[EXERCISE]: Copy all the records word for word, apart from any pictures.

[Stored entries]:

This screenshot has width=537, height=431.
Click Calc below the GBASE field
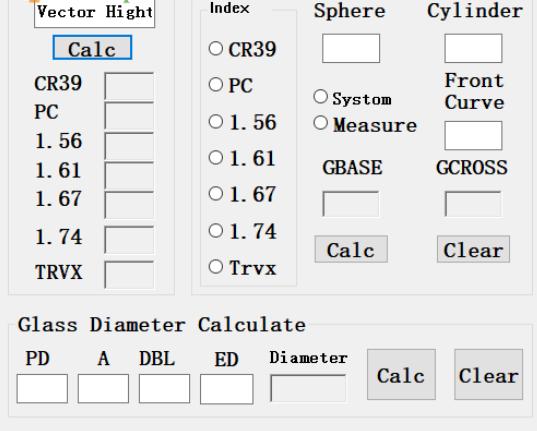[351, 249]
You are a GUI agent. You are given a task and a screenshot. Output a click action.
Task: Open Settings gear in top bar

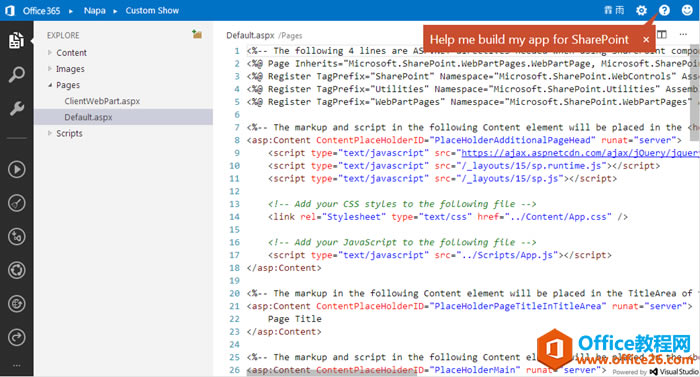click(x=641, y=10)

[ANSWER BELOW]:
This screenshot has width=537, height=431.
Click Calc below the GBASE field
[351, 249]
You are a GUI agent. You are given a task and a screenshot. Output a click action.
Task: Open Settings gear in top bar

click(x=641, y=10)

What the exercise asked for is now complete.